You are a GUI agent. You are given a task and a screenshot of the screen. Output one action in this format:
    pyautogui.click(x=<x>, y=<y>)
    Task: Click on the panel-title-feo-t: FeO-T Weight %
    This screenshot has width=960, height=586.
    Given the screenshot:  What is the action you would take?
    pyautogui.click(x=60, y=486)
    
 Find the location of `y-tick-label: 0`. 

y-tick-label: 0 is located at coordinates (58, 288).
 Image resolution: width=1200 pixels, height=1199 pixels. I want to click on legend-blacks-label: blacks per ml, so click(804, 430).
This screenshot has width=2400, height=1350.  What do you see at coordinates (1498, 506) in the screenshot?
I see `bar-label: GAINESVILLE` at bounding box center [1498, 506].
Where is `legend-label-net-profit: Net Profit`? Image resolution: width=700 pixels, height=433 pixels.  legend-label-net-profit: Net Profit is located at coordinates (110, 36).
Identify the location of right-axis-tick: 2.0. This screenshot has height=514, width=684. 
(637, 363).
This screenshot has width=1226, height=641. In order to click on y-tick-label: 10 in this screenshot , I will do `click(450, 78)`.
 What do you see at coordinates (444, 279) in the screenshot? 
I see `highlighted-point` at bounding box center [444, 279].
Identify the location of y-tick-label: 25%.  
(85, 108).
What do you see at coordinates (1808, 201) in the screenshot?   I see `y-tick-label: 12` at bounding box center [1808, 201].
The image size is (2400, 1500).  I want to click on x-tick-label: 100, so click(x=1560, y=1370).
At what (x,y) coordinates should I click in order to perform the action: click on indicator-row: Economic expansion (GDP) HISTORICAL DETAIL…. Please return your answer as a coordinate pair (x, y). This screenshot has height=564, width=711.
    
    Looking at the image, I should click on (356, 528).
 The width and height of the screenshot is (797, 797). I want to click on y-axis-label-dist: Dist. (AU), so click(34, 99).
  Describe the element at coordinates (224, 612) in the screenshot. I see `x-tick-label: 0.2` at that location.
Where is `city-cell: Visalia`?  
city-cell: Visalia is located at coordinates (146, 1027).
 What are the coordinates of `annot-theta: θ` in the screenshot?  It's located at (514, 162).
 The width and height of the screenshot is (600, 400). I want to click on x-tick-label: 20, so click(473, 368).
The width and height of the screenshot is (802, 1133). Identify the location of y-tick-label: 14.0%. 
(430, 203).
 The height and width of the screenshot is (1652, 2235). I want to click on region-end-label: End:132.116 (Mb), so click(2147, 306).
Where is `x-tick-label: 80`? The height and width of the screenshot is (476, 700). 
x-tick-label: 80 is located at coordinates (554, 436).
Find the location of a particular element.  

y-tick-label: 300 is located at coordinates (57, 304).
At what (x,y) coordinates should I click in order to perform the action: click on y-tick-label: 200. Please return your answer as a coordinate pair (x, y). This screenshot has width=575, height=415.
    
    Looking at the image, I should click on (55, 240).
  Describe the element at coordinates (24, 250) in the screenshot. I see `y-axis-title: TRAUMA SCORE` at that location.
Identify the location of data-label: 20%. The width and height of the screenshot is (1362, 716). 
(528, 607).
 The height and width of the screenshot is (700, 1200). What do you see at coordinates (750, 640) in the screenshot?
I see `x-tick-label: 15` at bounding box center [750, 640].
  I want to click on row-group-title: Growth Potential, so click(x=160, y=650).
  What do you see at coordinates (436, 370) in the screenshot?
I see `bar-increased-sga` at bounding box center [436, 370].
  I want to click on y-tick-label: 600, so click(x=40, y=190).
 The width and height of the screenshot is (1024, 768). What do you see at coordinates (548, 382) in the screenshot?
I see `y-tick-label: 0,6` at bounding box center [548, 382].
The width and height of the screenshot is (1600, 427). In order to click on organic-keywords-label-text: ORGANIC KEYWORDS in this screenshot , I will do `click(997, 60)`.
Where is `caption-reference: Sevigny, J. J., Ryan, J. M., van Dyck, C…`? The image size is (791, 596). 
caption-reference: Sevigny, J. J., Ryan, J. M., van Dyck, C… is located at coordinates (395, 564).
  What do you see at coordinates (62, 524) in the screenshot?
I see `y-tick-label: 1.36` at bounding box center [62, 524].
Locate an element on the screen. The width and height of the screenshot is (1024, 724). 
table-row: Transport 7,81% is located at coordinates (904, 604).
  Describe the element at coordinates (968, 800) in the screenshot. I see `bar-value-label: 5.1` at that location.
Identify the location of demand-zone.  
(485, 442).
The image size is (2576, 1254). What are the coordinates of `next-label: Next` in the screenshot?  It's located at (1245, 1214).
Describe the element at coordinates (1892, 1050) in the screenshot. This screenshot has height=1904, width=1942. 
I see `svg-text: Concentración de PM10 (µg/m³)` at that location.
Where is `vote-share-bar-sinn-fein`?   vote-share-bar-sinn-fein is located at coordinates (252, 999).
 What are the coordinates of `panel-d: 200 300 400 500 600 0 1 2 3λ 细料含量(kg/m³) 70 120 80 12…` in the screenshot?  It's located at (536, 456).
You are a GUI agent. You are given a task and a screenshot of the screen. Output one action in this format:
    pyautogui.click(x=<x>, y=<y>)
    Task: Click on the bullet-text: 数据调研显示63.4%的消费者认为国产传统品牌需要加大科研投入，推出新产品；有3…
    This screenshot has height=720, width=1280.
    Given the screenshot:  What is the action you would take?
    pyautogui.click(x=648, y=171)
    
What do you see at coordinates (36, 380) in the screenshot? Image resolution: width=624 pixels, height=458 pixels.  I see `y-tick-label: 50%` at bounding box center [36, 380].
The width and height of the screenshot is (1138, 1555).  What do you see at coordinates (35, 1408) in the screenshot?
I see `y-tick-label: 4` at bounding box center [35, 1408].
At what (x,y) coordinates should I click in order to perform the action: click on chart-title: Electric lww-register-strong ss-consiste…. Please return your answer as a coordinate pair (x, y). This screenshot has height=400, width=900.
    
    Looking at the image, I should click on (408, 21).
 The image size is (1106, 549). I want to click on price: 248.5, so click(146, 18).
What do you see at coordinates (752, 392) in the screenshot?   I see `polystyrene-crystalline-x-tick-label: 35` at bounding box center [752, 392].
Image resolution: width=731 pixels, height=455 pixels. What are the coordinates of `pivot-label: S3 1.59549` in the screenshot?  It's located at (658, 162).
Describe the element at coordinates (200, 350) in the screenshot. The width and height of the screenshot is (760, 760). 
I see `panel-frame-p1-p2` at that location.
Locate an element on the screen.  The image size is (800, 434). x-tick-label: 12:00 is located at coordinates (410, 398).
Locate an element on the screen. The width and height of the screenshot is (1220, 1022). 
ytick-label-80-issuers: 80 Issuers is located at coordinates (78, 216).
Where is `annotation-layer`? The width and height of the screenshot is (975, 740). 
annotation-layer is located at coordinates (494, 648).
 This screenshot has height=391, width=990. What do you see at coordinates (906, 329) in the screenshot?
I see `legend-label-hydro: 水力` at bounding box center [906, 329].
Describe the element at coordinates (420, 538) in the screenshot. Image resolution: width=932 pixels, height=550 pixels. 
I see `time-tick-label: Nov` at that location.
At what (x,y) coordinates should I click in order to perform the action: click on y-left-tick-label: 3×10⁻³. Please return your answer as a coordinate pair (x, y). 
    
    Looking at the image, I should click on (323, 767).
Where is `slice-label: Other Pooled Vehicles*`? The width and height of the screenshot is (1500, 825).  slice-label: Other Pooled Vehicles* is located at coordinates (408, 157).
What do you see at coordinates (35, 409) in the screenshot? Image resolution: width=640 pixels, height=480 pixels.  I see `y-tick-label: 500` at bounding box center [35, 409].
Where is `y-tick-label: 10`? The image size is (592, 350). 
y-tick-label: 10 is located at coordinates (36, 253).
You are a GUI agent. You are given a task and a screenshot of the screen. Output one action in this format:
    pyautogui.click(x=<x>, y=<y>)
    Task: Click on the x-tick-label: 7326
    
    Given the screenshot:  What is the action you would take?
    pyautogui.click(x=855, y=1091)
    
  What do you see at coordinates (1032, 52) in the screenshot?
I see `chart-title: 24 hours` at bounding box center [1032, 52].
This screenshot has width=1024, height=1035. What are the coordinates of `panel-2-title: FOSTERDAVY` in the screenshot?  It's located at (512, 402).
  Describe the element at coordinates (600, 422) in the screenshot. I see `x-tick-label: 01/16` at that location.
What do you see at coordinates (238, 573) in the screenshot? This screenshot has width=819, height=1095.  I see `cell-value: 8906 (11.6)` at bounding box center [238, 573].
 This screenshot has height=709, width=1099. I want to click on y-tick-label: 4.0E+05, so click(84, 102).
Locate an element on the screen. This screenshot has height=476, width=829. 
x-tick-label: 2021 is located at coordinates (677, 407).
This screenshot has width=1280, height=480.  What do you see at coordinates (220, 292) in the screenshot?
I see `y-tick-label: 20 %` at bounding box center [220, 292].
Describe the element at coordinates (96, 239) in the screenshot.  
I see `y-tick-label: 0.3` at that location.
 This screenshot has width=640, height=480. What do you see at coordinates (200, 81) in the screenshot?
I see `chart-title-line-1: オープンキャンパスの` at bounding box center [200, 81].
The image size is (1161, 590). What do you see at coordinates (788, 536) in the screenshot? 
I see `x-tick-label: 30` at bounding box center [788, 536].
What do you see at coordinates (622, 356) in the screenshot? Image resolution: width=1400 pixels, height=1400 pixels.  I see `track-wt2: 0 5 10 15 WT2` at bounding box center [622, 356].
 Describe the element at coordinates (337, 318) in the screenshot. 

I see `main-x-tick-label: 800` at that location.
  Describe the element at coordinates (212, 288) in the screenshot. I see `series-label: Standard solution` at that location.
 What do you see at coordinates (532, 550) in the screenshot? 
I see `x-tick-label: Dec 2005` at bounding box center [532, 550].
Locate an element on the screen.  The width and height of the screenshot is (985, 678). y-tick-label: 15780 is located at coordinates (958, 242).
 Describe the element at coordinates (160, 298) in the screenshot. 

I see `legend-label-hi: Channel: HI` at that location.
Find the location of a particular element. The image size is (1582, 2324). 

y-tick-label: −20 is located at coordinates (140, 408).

....

**PROBLEM STATEMENT**
Below the records, set down the lines again word for word, beginning at the line that contains "coordinates (110, 36)." and stopping after the line that contains "Describe the element at coordinates (224, 612)".

**TASK RESULT**
Where is `legend-label-net-profit: Net Profit`? Image resolution: width=700 pixels, height=433 pixels.  legend-label-net-profit: Net Profit is located at coordinates (110, 36).
Identify the location of right-axis-tick: 2.0. This screenshot has height=514, width=684. 
(637, 363).
This screenshot has width=1226, height=641. In order to click on y-tick-label: 10 in this screenshot , I will do `click(450, 78)`.
 What do you see at coordinates (444, 279) in the screenshot? 
I see `highlighted-point` at bounding box center [444, 279].
Identify the location of y-tick-label: 25%.  
(85, 108).
What do you see at coordinates (1808, 201) in the screenshot?   I see `y-tick-label: 12` at bounding box center [1808, 201].
The image size is (2400, 1500).  I want to click on x-tick-label: 100, so click(x=1560, y=1370).
At what (x,y) coordinates should I click in order to perform the action: click on indicator-row: Economic expansion (GDP) HISTORICAL DETAIL…. Please return your answer as a coordinate pair (x, y). This screenshot has height=564, width=711.
    
    Looking at the image, I should click on (356, 528).
 The width and height of the screenshot is (797, 797). I want to click on y-axis-label-dist: Dist. (AU), so click(34, 99).
  Describe the element at coordinates (224, 612) in the screenshot. I see `x-tick-label: 0.2` at that location.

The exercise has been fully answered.